Scan the records below for the line with "You are a GUI" and the line with "Image resolution: width=452". Repeat those two lines and every line between them exactly, and nothing else.

● **The records**:
══════════════════════════════

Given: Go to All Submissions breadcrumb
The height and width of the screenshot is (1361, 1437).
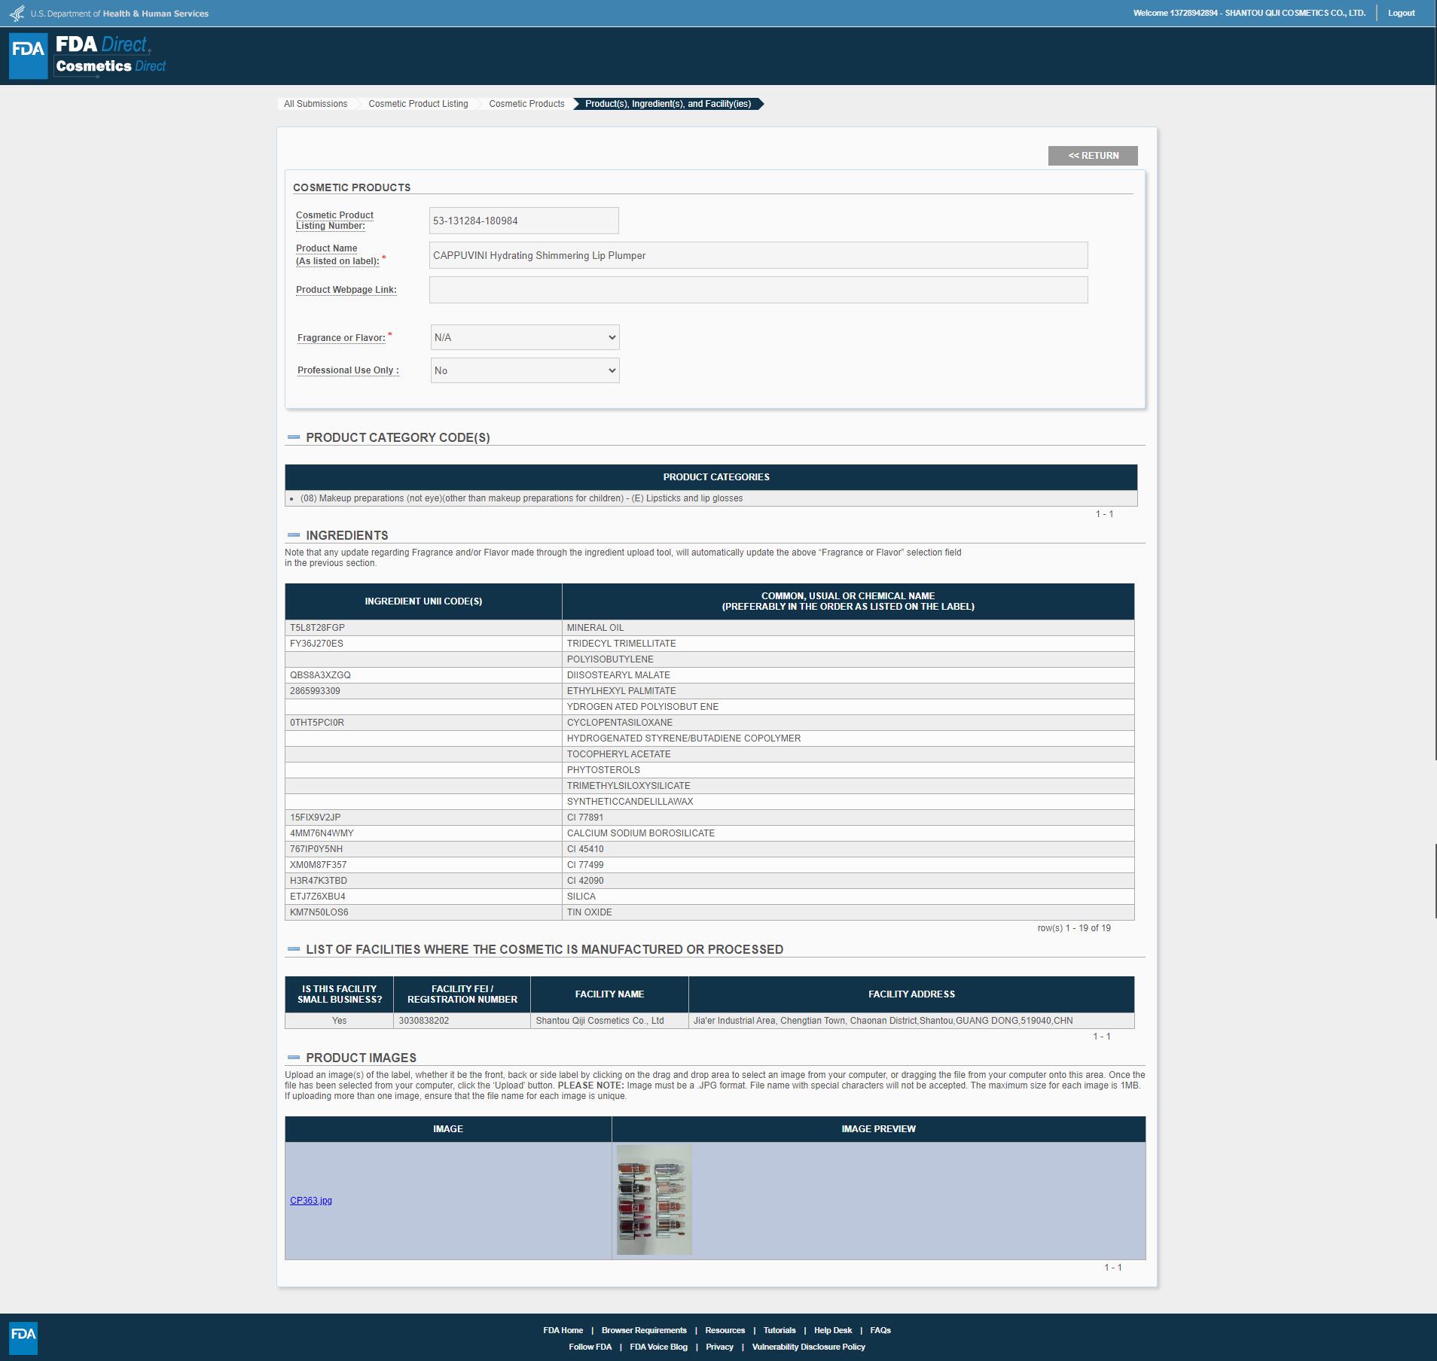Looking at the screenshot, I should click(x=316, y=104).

══════════════════════════════

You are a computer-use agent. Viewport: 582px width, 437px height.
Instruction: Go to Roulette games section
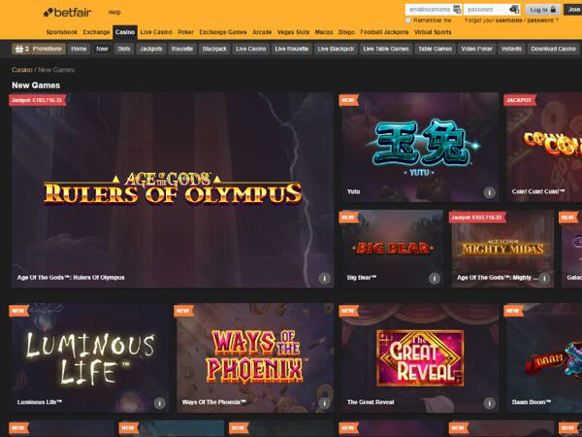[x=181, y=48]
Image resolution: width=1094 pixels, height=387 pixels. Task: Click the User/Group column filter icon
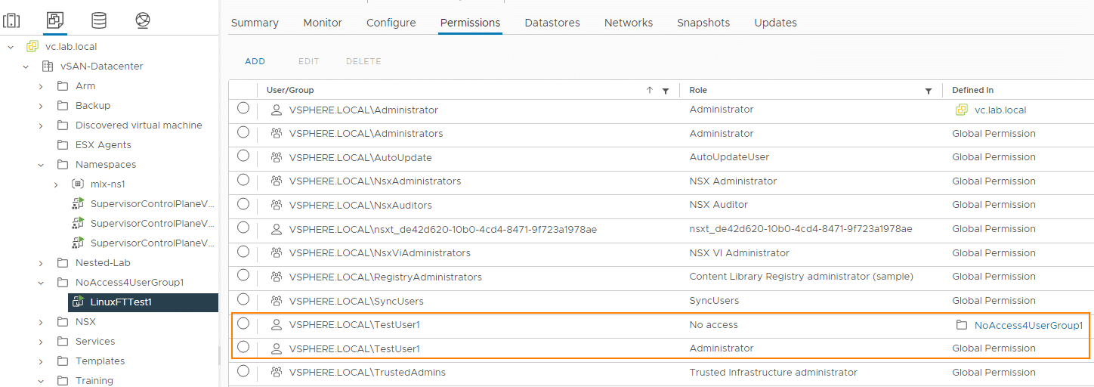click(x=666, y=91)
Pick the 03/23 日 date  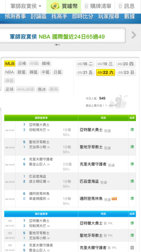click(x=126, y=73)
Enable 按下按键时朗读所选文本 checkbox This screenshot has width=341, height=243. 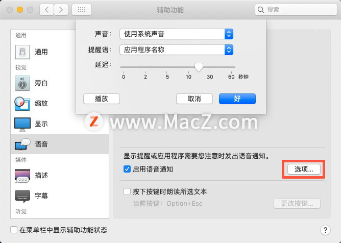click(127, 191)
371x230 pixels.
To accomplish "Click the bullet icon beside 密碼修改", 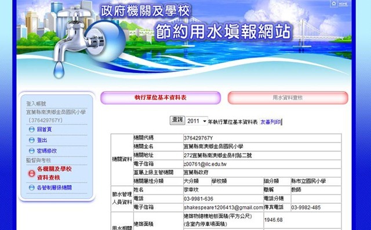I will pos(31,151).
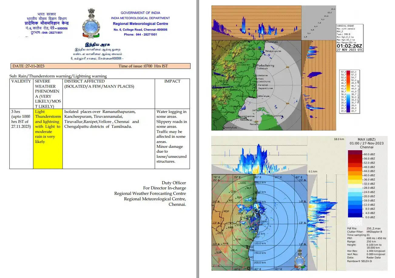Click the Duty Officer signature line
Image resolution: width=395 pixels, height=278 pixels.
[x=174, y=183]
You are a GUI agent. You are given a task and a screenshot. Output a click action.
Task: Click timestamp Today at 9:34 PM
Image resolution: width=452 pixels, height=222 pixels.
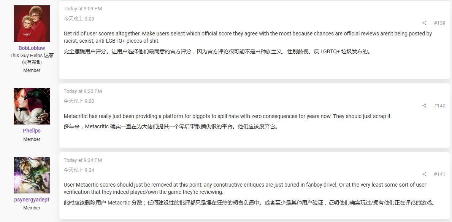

══════════════════════════════

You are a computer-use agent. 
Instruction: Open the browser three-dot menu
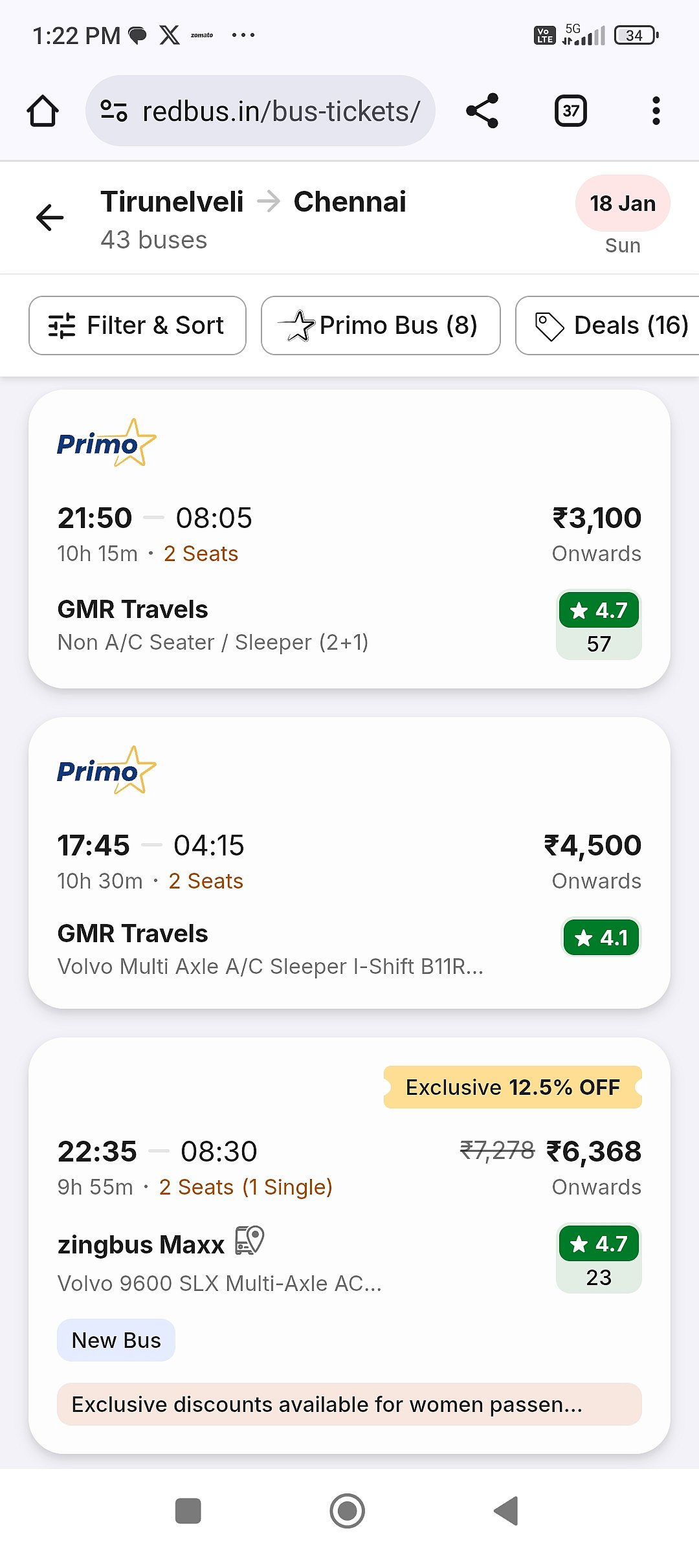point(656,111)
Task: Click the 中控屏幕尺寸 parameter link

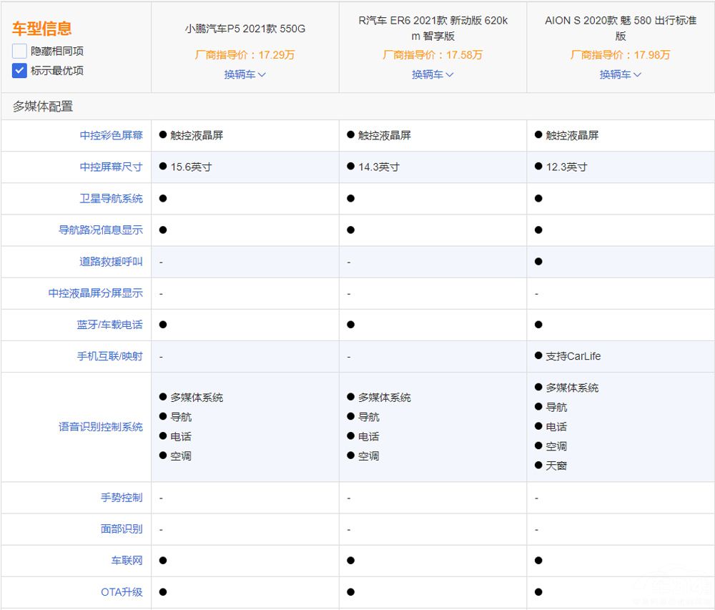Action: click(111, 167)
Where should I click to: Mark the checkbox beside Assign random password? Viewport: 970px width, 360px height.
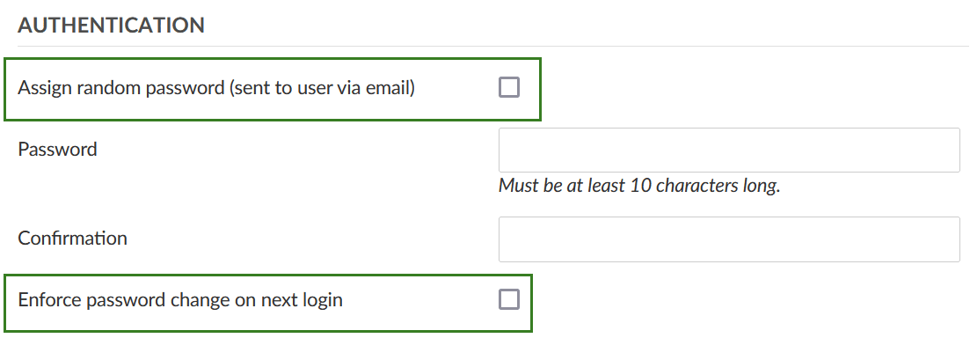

══════════════════════════════

● **Solved problem**:
You are a GUI agent. You are given a task and a screenshot. Output a click action.
Task: Click timestamp Today at 9:34 PM
Image resolution: width=452 pixels, height=222 pixels.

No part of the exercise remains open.